Pria bungkuk dengan kepala hampir botak itu masih saja menyunggingkan senyum.

“Waktu yang saya habiskan di dalam penjara telah membuat saya berpikir dan bertobat. Saya sadar, selama ini saya menggunakan bakat kepintaran saya untuk kejahatan, padahal seharusnya kemampuan saya itu bisa dipakai untuk kebajikan.” Ia mulai berpidato di hadapan hadirin, “Saya ingin mengubah jalan hidup saya dengan mengabdikan diri untuk melindungi negara ini. Dan penemuan saya ini adalah salah satu buktinya.”

Layar yang tadi menayangkan “ramalan” itu tiba-tiba terurai menjadi benda-benda kecil mirip gotri yang kemudian turun dari panggung dan menyebar di kaki Pengkor bak anjing yang patuh pada tuannya.

“Perkenalkan ini adalah ‘Microtir’, nanobot yang diciptakan di lab nanoteknologi milik saya yang ...”

“Yang didanai menggunakan uang haram hasil perdagangan narkoba miliknya!” tuduh salah seorang polisi dengan geram. Lagi-lagi mata penuh kecurigaan menyorot Pengkor dari arah para hadirin.

“Jangan pedulikan darimana uang itu berasal, namun yang penting apa yang bisa dilakukan teknologi ini demi kemashalatan orang banyak!” Pengkor membela dirinya, “Para nanobot ini memiliki kemampuan khusus, memprediksi hal-hal yang akan terjadi menggunakan kalkukasi mekanika kuantum, perhitungan probabilitas yang akan sangat sulit dilakukan manusia seperti kita, namun bukan hal yang mustahil jika Anda seukuran butiran atom.”

Beberapa ilmuwan yang duduk di antara hadirin mengangguk.

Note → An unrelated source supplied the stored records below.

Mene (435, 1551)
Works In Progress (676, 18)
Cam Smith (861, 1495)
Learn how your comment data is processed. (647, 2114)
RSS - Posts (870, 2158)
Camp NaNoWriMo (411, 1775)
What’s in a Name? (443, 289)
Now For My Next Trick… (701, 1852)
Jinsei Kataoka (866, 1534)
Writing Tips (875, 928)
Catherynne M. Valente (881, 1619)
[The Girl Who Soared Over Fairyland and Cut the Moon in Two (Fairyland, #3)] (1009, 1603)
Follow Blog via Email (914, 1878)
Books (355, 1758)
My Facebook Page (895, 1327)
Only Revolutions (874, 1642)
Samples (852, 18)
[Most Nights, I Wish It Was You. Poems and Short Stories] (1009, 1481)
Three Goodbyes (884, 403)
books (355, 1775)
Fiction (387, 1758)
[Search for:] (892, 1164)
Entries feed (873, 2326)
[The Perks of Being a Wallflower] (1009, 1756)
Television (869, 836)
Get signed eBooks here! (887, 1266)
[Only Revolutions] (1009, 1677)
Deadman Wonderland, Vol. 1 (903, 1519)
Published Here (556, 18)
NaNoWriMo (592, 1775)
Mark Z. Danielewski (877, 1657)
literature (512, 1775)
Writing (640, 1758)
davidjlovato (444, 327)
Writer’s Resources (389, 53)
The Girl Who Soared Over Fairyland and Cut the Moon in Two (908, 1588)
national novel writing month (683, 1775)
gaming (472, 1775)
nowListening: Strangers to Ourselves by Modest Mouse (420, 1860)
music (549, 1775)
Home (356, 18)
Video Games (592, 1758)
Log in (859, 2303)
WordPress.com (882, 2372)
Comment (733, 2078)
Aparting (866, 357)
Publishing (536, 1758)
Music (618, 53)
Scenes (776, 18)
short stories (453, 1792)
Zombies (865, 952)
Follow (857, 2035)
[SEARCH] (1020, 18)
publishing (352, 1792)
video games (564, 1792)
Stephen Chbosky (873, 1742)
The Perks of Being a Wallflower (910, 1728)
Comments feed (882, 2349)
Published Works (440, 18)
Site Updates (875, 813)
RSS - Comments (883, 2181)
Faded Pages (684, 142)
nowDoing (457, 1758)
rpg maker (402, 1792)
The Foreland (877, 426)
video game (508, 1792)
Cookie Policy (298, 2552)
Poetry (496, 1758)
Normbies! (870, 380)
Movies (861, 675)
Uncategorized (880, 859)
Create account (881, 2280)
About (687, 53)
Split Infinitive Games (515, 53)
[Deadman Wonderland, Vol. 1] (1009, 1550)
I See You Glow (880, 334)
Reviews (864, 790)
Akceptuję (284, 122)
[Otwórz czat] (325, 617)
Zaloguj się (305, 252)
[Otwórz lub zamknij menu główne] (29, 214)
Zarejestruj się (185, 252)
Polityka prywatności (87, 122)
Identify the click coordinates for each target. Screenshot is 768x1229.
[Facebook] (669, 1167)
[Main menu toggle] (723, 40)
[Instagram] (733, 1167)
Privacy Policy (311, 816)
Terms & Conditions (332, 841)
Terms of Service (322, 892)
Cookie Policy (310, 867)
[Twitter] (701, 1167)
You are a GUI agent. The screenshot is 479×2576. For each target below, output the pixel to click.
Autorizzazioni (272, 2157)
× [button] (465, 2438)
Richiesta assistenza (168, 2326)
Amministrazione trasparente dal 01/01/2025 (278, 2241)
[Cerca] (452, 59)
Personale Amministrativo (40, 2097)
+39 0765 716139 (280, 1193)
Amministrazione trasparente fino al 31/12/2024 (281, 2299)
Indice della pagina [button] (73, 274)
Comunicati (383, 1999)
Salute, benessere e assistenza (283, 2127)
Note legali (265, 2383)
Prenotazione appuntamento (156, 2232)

“Probabilitas dalam mekanika kuantum memang aneh. Kucing Schrodinger menurut teori berada dalam kondisi separuh hidup dan separuh mati dalam kotak berisi isotop radioaktif yang dipicu dengan pencacah Geiger. Belum lagi asas ketidakpastian Heisenberg menyatakan bahwa elektron ....”

“Tapi apa mungkin penerapannya dapat digunakan untuk melihat masa depan?” ilmuwan dari disiplin ilmu yang lain menyanggahnya, “Saya rasa itu konyol!”

“Saya rasa bukan begitu!” ilmuwan lain memberikan pendapat, “Foton sendiri dapat berperilaku dualisme sebagai gelombang ataupun partikel tergantung kedudukan pengamat. Berkiblat pada kenyataan bahwa mikrobot itu dapat memiliki ukuran sekecil kuanta foton, saya rasa ...”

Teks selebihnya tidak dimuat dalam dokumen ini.